== Description of the task ==
In the text below on disability and accountability for crimes, copy out word for word the passage starting with "Part of this" and going on through "suffer any consequences.".

== Provided text ==

•••

It infuriates me when someone commits a hideous crime, then, tries to either get out of it or gets a sharply reduced sentence by saying that they have intellectual challenges or mental health disabilities. It flies in the face of what I have been taught and have worked for. Real equality means that you don’t get a pass for wrongdoing simply because of a disability.
Let me be clear. I am not talking about a person with a disability that kills someone in the act of self-defense or while trying to protect his or her family from imminent harm, nor am I referring to someone like the young man with intellectual disabilities who didn’t understand that he had to pay each time he wanted to see his favorite movie.
People with disabilities are much more likely to be the victims rather than the perpetrators of crime. And lately, in some cases, law enforcement has gone totally overboard, resulting in brutal, sometimes fatal events when interacting with someone living with developmental or intellectual disabilities.
Instead, I’m talking about someone who willfully commits a heinous act and expects not to get punished because he or she either has or is perceived to have a disability.
Part of this is society’s fault.
We often think that if someone commits a terrible crime that they must be “sick in the head,” or “something must be wrong with them,” as if having a mental health disability or intellectual challenges should somehow absolve the person of accountability for their grave act.
There seems to be this pervasive idea that if someone has a disability – physical, mental, developmental or intellectual – that they are incapable of willfully engaging in violent acts or committing serious crimes and if they did, it was due to their disability, so the person should be given a lesser sentence or shouldn’t have to suffer any consequences.

•••

Source records:

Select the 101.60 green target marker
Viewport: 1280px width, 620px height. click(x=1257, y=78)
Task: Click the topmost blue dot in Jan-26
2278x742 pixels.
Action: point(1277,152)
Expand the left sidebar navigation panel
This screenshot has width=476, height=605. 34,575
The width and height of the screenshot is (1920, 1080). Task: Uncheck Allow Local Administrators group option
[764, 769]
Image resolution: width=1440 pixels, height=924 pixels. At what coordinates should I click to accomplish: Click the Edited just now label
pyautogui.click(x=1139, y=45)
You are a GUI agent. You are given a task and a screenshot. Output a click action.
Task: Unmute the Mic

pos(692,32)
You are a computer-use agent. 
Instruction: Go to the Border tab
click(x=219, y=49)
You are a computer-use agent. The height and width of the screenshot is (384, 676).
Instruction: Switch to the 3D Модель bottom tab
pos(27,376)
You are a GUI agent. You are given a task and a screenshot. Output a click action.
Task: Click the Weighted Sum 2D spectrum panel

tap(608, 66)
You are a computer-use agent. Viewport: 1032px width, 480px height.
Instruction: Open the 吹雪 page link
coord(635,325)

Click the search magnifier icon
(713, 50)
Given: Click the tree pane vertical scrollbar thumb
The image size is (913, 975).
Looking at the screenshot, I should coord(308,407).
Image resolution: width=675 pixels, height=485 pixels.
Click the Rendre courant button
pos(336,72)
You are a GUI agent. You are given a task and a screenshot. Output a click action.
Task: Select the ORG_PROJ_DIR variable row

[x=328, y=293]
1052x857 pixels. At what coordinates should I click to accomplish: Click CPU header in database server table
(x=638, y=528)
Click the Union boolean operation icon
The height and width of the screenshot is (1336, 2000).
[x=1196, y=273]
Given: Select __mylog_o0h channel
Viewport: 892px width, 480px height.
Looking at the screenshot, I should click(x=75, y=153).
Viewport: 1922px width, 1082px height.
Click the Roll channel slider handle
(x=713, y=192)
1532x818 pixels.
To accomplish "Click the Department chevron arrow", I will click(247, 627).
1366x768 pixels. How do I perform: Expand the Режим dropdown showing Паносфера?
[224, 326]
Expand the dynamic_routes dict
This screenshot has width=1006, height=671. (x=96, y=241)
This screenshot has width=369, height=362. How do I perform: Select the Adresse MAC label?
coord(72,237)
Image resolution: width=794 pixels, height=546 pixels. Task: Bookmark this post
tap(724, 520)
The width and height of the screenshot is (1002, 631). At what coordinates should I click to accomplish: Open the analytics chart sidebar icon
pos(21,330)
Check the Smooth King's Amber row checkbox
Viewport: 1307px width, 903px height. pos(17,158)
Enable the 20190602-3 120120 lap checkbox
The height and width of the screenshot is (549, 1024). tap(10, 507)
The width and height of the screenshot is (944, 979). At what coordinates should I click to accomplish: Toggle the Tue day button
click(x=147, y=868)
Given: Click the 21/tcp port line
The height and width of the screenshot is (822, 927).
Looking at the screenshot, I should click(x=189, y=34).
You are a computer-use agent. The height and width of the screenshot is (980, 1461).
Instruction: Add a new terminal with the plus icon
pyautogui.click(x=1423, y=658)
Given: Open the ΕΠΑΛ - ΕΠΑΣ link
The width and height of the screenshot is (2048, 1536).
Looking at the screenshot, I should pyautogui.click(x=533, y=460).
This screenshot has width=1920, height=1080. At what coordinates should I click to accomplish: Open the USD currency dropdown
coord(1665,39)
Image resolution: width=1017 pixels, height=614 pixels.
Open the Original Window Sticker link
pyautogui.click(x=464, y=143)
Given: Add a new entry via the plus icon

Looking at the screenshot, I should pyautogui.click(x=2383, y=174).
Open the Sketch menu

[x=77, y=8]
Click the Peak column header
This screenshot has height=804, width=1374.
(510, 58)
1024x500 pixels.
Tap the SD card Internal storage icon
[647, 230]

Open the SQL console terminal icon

•••

== Exercise response ==
Part of this is society’s fault.
We often think that if someone commits a terrible crime that they must be “sick in the head,” or “something must be wrong with them,” as if having a mental health disability or intellectual challenges should somehow absolve the person of accountability for their grave act.
There seems to be this pervasive idea that if someone has a disability – physical, mental, developmental or intellectual – that they are incapable of willfully engaging in violent acts or committing serious crimes and if they did, it was due to their disability, so the person should be given a lesser sentence or shouldn’t have to suffer any consequences.